Tuesday, December 30, 2008

Walking With Grandpa

It was a bright, sunny morning, not unusual for Tucson, Arizona. Ninety percent of the time, mornings were always clear and sunny. The inconvenience of bright and sunny mornings in Arizona is that bright sunny mornings turn into hot sunny days. If you want to do anything outdoors, from walking to watering your lawn, best to do it early.

Grandpa and I were out walking, not unusual for us either. I often took walks with my grandfather. Sometimes our walks had purpose, like walking up to a nearby store. Other times, like that day, we walked just to walk. Grandpa never said much on our walks. In fact, when Grandma shooed him out the door to take walks with the kids, he would often mutter under his breath. But I knew he enjoyed them. I could tell by the broad grin that spread across his face when he thought no one was looking, a smile accentuated by his weather wrinkled face.
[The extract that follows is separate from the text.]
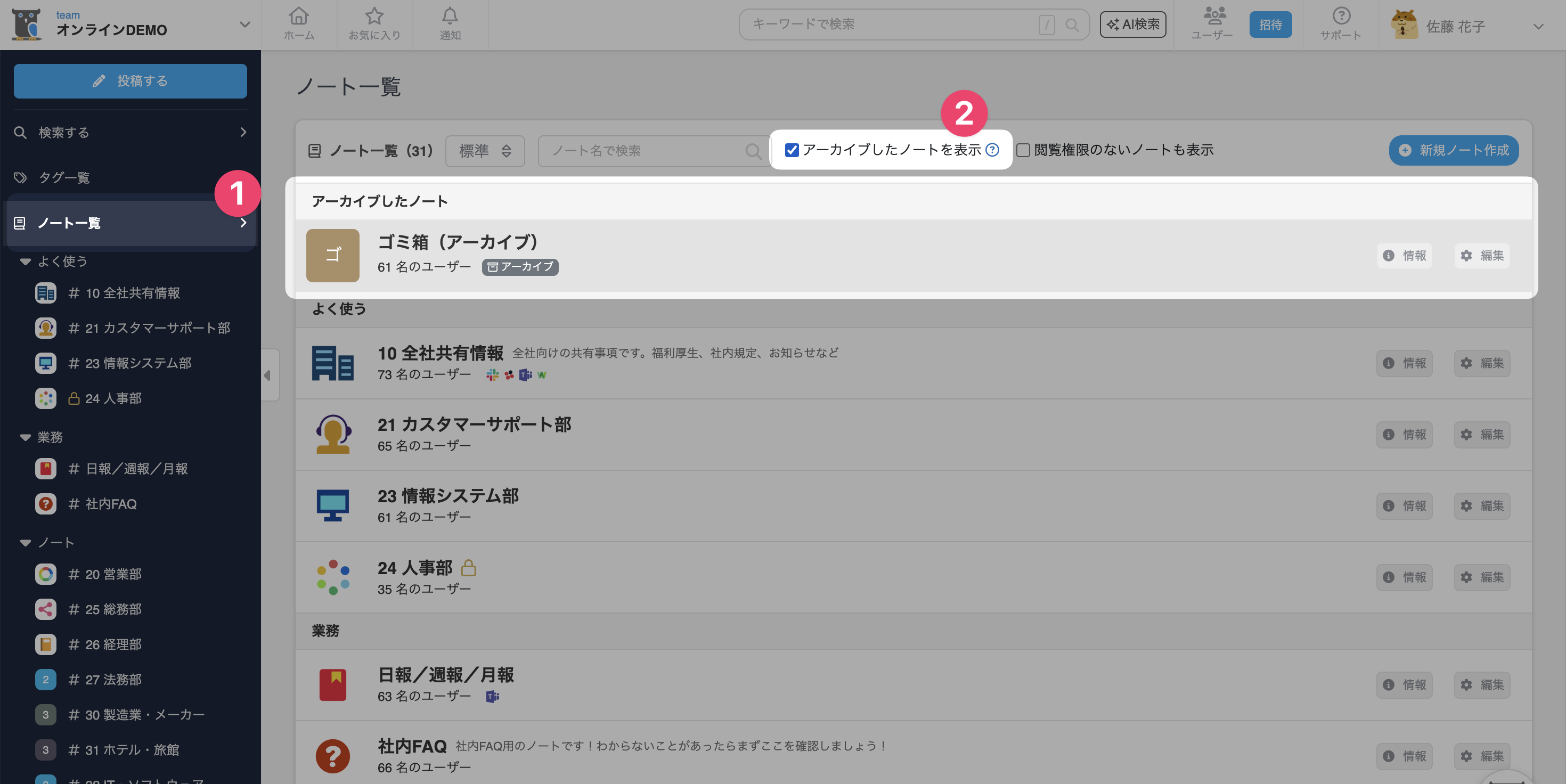This screenshot has height=784, width=1566.
Task: Click the 新規ノート作成 button
Action: click(x=1454, y=150)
We reached a four lane minor artery near the neighborhood park. In a childlike display of affection, I slipped my hand into his hand. When we reached the other side, he let go and I was embarrassed at my childlike action. He probably interpreted my gesture as nervousness over the busy highway and that I needed his hand as a security shield. At ten years old, I was too old to hold hands with my grandpa for such a simple reason as affection. Yet that is what I had meant it to be – a silent gesture that I loved walking with my grandpa. He always called me his little girl. I still regret telling him at one point I was a grown up girl and he needn’t call me that anymore. It took years for both of us to get over that. Now, when he calls me his little girl, I stow it away like a precious diamond nestled among the other treasures of my memory chest.

Walks with Grandpa became more numerous over the years. One day, we walked over five miles to his brother’s house, nestled against the mountains, just to see if we could do it. I was relieved when Uncle Eldon offered us a ride back into town. We walked with Grandma and Grandpa along the hiking trails that crisscrossed the mountain ranges surrounding Tucson. When they moved to Sedona, Arizona, we would walk several miles to eat lunch at a local restaurant. After such a strenuous walk, I wondered why Grandma still fussed at Grandpa’s food selections. In their late sixties, they walked with my sister and cousins down the Grand Canyon, a walk I regreted I would never have with them because they, like us, were growing older.

The walks became more symbolic as Grandpa journeyed with us through the important moments of our lives. Grandpa offered to drive both my sister and me at separate times to bible college, hundreds of miles away. Not yet a believer, Grandpa let us know in no uncertain terms, that he thought we were wasting our time. However, if that’s what we wanted to do, he would make sure we got there and got settled well. It seemed only natural that Grandpa would be the one who walked me down the aisle when I met my husband to be at the nuptial altar. I dare think he was as nervous as I was!

My last memory of my grandmother was seeing her and Grandpa turn from their goodbyes at our rented car to walk hand in hand along the sidewalk surrounding their retirement building. After age 80, it no longer mattered who saw you hold hands or kiss or say “I love you.” Another poignant moment came when Grandpa, age 85, walked anther aisle to take the minister’s hand and acknowledge his desire to make Jesus Lord of his life.

My grandfather is now taking another walk, a journey on which we cannot go with him but we will surely follow him someday. At 96, as he battles congestive heart failure, he is walking toward the end of his life and we all know, without saying much, that the end of that walk is drawing near when he will reach the throne of Almighty God and take his Savior’s hand.

Grandparents can have a powerful influence on their grandchildren. When the world is topsy-turvy with economic crisis, family disintegration and the fear of terrorism, a grandparent can be the security a child needs. Sometimes, all it takes is to be there and walk with your grandchildren – just as Grandpa walked with me. If you are a believer in Christ, you have a crucial opportunity to let your grandchild walk that faith journey with you. As you walk, you can demonstrate to them how to walk with the Savior.